BM-PAW: A Profitable Mining Attack in the PoW-based Blockchain System
Junjie Hu, Na Ruan
TL;DR
This paper addresses the security of PoW-based blockchains by introducing BM-PAW, a bribery-enhanced extension of the PAW attack that coordinates target-miner behavior via bribe money to increase attacker and target rewards. It develops a formal model of one- and two-pool scenarios, derives reward expressions, and optimizes infiltration powers $(r_1,r_2)$ to achieve incentive compatibility, demonstrating superior performance over PAW in both single- and multi-pool settings. The work further analyzes a two-pool Nash equilibrium showing BM-PAW can overcome the miner's dilemma, and provides practical countermeasures to mitigate bribery-based pool attacks.
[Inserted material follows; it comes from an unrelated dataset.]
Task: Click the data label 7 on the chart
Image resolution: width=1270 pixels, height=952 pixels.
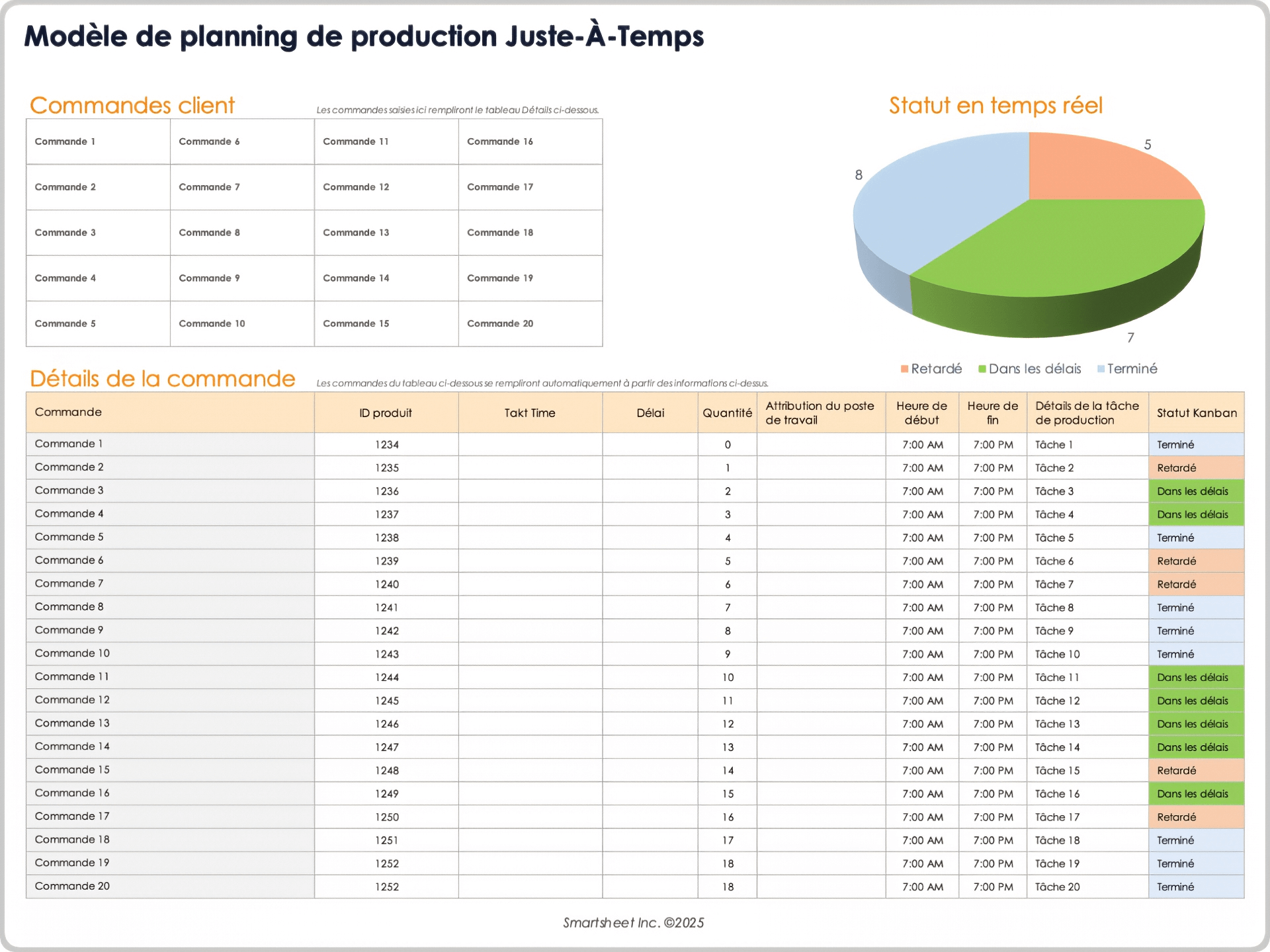Action: coord(1132,337)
The findings highlight a significant vulnerability in pooled mining and offer guidance for defensive strategies, with potential applicability to other PoW-based cryptocurrencies. Overall, BM-PAW advances understanding of pool-level adversarial dynamics and emphasizes the need for robust mitigation in real-world mining ecosystems.
Abstract
Mining attacks enable an adversary to procure a disproportionately large portion of mining rewards by deviating from honest mining practices within the PoW-based blockchain system. In this paper, we demonstrate that the security vulnerabilities of PoW-based blockchain extend beyond what these mining attacks initially reveal. We introduce a novel mining strategy, named BM-PAW, which yields superior rewards for both the attacker and the targeted pool compared to the state-of-the-art mining attack, PAW. BM-PAW attackers are incentivized to offer appropriate bribe money to other targets, as they comply with the attacker's directives upon receiving payment. We further find the BM-PAW attacker can circumvent the miner's dilemma through equilibrium analysis in a two-pool BM-PAW game scenario, wherein the outcome is determined by the attacker's mining power. We finally propose practical countermeasures to mitigate these novel pool attacks.